"I did not wear white for him."
"Ah! He has looked very vague, not to say mooning, since his return. I am thankful he is not seeing you exactly as I do. How is the lady of the shadows?"
"Sally's Southern gorge rose so high, after she discovered the taint, that she left precipitately. She couldn't sit at the table with even a hidden drop of negro blood."
"You Southerners will solve the negro problem by inspiring the entire race with an irresistible desire to cut its throat. If a tidal wave would wash Ireland out of existence and the blacks in this country would dispose of themselves, how happy we all should be! What else have you been doing?"
"I have read the Congressional Record every day, and the Federalist and State papers of Hamilton; to say nothing of the monographs in the American Statesmen Series. Mr. Burleigh insisted that I must acquire the national sense, and I have acquired it to such an extent that half the time I don't know whether I am living in history or out of it. Even the Record makes me feel impersonal, and as 'national' as Mr. Burleigh could wish."
"Burleigh intends that his State shall be proud of you."

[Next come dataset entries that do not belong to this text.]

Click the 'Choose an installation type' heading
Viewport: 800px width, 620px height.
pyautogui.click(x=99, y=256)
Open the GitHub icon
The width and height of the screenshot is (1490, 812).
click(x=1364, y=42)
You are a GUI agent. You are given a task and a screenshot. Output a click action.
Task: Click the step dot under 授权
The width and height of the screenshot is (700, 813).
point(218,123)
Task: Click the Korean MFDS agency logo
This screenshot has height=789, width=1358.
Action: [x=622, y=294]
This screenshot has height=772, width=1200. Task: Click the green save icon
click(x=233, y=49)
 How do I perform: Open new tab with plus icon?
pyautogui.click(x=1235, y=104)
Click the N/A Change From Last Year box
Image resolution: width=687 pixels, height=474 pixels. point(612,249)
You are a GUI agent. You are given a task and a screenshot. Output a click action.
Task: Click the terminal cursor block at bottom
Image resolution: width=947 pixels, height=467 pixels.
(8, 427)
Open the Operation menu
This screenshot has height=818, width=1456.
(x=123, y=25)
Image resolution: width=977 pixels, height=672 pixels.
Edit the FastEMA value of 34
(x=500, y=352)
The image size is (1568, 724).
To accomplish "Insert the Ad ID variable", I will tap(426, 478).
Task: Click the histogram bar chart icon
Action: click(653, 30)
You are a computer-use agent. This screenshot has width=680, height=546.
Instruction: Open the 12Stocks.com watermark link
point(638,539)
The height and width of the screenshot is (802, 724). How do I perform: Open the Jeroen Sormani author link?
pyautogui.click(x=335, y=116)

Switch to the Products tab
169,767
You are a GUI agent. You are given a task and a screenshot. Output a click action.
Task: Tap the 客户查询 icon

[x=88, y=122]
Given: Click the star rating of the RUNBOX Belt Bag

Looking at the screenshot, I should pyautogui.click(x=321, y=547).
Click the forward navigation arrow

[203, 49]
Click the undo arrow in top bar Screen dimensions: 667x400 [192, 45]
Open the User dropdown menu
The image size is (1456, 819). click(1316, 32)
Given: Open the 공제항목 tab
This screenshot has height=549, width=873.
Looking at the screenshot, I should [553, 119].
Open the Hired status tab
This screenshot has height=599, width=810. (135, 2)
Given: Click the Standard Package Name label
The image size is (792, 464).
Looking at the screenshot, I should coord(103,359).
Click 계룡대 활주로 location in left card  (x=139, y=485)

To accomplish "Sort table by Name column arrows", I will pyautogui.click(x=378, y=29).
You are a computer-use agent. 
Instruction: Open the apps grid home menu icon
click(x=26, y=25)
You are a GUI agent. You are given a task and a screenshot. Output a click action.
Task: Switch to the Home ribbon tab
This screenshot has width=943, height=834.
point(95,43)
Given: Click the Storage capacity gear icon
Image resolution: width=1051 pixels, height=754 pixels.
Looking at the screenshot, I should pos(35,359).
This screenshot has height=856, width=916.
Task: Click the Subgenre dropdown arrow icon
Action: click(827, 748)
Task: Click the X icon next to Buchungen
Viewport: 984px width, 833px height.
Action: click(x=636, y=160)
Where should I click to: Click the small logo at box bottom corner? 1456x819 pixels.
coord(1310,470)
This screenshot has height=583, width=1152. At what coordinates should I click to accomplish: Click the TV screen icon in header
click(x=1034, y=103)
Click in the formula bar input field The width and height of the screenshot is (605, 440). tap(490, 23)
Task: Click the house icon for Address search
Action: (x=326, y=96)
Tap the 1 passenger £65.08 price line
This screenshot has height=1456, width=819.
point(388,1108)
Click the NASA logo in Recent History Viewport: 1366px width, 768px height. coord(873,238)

Betty flushed. "Don't prophesy, even in fun. I believe I am superstitious. His idea is that politics are to become a sort of second nature with me before I start my salon—Why do you smile cynically? Don't you think I can have a salon?" "You might build up one in the course of ten years if you devoted your whole mind to it and made no mistakes; nothing is impossible. But for a long while you merely will find yourself entertaining a lot of men who want to talk on any subject but politics after they have turned their backs on Capitol Hill. They will be extremely grateful if you will provide them with some lively music, a reasonable amount of punch, and an unlimited number of pretty and entertaining women. But don't expect them to invite you down the winding ways of their brains to the cupboards where they have hung up their great thoughts for the night. I do not even see them standing in groups of three, their right hands thrust under their coat fronts, gravely muttering at each other. I see them invariably doing their poor best to make some pretty woman forget they could be bores if they were not vigilant."
"The pretty women I shall ask will not think them bores. The thing to do at first, of course, is to get them there."
"Oh, there will be no difficulty about that. Why do you want a salon?
Are you ambitious?"
Betty nodded. "Yes, I think I am. At first I only wanted a new experience. Now that I have met so many men with careers, I want one too. If I succeed, I shall be the most famous woman in America."